A research group at Umeå University in Sweden has managed to capture and describe a protein structure that, until now, has been impossible to study. The discovery lays the base for developing designed enzymes as catalysts to new chemical reactions for instance in biotechnological applications. The result of the study is published in the journal Nature Communications.
Enzymes are extraordinary biocatalysts able to speed up the cellular, chemical reactions several million times. This increase of speed is completely necessary for all biological life, which would otherwise be limited by the slow nature of vital chemical reactions. Now, a research group at the Department of Chemistry has discovered a new aspect in enzymes that, in part, explains how enzymes manage their tasks with unmatched efficiency and selectivity.
So-called high-energy states in enzymes are regarded as necessary for catalysing of chemical reactions. A high-energy level is a protein structure only occurring temporarily and for a short period of time; and these factors collaborate until its state becomes invisible to traditional spectroscopic techniques. The Umeå researchers have managed to find a way to maintain a high-energy state in the enzyme, adenylate kinase, by mutating the protein.
"Thanks to this enrichment, we have been able to study both structure and dynamics of this state. The study shows that enzymatic high-energy states are necessary for chemical catalysis," says Magnus Wolf-Watz, research group leader at the Department of Chemistry.
The study also indicates a possibility to fine-tune the dynamics of an enzyme and this possibility can be useful for researchers in developing new enzymes for catalysis of new chemical reactions.
"Research on Bioenergy is an active field at Umeå University. An important, practical application of the new knowledge can be enzymatic digestion of useful molecules from wooden raw materials," says Magnus Wolf-Watz.

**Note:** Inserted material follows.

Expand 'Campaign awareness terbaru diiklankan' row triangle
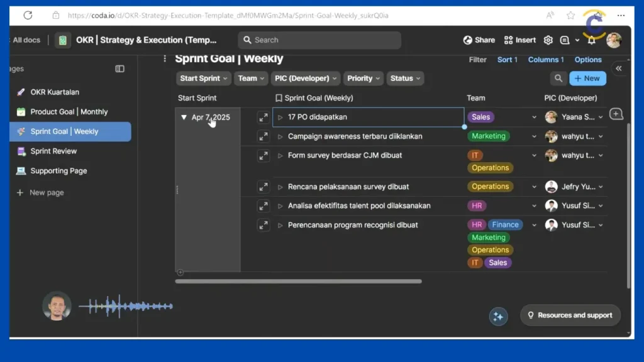coord(280,136)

The discovery has been made possible thanks to a broad scientific approach where numerous advanced biophysical techniques have been used; Nuclear Magnetic Resonance (NMR) and x-ray crystallography being the main techniques.

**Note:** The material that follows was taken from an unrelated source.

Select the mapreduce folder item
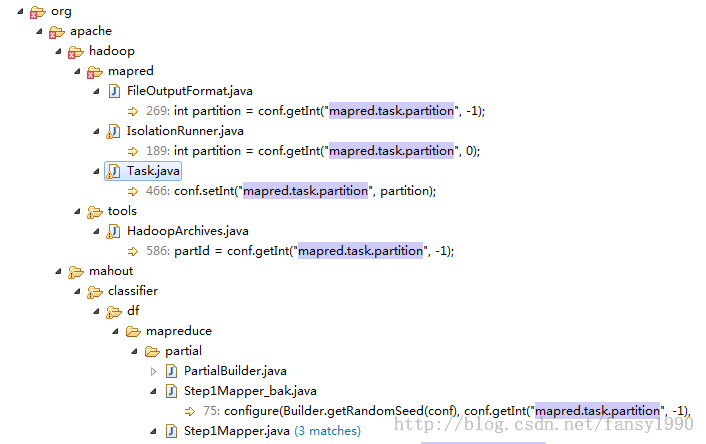 click(x=178, y=331)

"One of the strengths of Umeå University is the open cooperative climate with low or no barriers between research groups. It means that exciting research can be conducted in the borderland of differing expertise," says Magnus Wolf-Watz.
The main author of the article is Michael Kovermann who has completed his postdoctoral position at Umeå University and will shortly return to Germany for a professorship at the University of Konstanz.